Under a cloud of tariffs on Chinese-made goods, Best Buy Co. reported higher-than-expected results for the first quarter, led by sales of appliances, wearables and tablets.
The Richfield, Minn.-based retailer blew past analysts’ profit expectations and were in line on other measures, pushing its stock up 2% in premarket trading.
Executives said they remained confident about the rest of the year, reconfirming the guidance they had previously given to investors about full-year results.
“This outlook balances our better-than-expected Q1 earnings, the fact that it is early in the year and our best estimate of the impact associated with the recent increase in tariffs on goods imported from China,” Hubert Joly, the company’s chief executive, said in a statement.
Tariffs on about $200 billion worth of China imports are scheduled to rise to 25% from 10% on June 1.
Best Buy earned 98 cents per share for the three months ended May 4, 11 cents higher than analysts were expecting.

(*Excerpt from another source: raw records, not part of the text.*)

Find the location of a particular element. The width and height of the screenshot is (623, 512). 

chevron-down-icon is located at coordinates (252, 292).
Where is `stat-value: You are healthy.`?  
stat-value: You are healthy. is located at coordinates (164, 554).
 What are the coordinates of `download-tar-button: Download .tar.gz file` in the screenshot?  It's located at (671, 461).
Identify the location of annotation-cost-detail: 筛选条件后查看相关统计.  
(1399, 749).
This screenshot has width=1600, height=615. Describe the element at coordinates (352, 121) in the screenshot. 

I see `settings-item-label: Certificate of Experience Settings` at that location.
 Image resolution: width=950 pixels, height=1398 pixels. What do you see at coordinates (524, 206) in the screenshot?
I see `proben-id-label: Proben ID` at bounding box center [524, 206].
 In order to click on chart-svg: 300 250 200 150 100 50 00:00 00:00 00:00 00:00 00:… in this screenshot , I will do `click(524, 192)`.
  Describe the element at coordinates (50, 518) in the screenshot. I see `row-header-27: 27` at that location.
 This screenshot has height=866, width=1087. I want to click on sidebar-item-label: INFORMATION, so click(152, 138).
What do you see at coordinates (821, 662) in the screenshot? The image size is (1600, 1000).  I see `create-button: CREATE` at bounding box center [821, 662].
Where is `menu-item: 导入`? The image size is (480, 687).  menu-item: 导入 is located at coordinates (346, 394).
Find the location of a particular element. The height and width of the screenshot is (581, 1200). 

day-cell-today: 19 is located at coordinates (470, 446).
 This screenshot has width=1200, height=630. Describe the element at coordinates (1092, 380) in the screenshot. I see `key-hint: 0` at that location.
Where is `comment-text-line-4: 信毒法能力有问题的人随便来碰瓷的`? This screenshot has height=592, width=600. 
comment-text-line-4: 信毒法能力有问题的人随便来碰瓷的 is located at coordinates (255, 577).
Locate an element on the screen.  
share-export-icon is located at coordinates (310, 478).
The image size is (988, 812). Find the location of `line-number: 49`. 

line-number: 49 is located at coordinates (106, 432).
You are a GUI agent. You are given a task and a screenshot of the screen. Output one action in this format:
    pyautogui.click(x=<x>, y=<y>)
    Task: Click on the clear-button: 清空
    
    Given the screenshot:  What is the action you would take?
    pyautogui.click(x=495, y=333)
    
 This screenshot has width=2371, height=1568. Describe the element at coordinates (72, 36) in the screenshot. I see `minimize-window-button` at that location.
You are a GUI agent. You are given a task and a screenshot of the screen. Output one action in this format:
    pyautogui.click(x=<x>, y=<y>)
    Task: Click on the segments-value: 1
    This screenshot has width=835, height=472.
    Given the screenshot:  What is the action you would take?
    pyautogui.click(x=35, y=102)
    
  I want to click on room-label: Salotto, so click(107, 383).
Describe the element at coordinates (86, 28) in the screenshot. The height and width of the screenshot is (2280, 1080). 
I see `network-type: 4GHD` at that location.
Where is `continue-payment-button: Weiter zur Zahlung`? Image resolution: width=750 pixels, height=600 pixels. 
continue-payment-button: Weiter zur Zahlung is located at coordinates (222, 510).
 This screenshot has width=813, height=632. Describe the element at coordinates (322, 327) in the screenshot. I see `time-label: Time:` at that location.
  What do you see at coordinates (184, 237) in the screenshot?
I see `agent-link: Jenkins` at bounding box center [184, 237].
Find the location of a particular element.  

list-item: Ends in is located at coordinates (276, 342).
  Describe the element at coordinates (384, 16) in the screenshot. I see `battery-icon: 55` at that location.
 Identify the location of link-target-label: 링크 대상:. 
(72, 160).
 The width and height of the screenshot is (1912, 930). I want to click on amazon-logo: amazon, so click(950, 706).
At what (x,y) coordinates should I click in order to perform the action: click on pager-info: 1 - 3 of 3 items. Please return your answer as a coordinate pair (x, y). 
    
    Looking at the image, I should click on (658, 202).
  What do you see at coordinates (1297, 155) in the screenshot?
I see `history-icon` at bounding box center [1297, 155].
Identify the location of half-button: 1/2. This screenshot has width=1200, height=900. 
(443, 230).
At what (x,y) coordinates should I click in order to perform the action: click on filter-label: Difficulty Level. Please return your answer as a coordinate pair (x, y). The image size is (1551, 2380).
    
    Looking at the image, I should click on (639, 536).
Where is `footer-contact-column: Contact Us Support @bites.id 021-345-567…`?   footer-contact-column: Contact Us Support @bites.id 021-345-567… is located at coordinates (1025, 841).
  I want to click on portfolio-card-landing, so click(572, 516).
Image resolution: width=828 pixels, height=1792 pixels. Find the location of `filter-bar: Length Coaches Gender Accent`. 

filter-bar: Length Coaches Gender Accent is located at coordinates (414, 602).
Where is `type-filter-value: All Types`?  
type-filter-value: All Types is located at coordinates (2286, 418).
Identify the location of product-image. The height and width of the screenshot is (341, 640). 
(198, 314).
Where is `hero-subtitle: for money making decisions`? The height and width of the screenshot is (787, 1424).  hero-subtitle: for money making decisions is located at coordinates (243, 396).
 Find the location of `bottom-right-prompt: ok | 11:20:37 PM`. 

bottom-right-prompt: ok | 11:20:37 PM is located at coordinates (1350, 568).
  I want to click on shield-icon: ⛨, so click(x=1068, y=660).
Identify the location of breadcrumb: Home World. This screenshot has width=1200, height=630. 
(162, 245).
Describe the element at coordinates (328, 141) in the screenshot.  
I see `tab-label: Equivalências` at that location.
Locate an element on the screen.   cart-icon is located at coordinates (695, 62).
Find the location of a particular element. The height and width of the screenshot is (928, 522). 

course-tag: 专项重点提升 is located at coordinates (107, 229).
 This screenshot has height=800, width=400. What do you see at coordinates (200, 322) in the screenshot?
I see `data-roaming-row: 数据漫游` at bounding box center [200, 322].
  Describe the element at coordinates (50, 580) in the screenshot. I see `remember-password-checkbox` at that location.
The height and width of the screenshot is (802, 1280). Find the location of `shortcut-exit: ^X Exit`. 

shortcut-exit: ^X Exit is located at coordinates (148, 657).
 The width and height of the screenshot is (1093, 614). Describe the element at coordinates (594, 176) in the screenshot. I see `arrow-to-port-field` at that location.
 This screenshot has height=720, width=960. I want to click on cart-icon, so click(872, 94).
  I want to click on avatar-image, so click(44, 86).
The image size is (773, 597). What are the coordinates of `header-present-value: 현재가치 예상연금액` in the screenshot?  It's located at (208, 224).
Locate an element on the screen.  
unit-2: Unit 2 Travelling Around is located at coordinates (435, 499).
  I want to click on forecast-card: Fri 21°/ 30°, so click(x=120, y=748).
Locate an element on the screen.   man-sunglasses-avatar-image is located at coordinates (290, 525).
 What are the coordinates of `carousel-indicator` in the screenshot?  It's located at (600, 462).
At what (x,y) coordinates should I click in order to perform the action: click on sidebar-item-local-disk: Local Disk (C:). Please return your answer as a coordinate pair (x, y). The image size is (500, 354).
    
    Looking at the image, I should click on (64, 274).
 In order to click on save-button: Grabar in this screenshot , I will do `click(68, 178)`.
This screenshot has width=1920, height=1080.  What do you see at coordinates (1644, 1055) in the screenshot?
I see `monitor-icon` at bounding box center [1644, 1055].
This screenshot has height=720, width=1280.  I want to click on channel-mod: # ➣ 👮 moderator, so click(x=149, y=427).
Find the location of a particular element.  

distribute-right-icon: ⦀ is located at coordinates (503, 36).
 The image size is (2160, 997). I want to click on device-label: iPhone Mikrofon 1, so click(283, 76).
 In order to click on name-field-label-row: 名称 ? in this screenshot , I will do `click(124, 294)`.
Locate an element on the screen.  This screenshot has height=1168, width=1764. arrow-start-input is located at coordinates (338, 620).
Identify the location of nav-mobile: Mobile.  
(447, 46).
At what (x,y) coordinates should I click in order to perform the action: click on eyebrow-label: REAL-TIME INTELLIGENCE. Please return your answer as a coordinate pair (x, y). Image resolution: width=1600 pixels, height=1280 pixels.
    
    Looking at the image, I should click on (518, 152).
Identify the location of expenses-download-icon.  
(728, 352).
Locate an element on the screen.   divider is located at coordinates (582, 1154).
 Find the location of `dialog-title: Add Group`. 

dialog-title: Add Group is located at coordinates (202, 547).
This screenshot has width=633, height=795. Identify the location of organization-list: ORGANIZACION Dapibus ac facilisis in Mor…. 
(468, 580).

Adjusted for one-time events, Best Buy earned $1.02 per share, 15 cents higher than expected.
Sales across domestic and international operations were flat, at $9.1 billion, while comparable sales among stores open at least a year rose 1.1%.
Online sales were up 14.5% and amounted to 15.4% of U.S. sales.
For the full year, Best Buy expects sales growth of 0.5% to 2.5%, revenue in the $42.9 billion to $43.9 billion range and earnings per share of $5.45 to $5.65.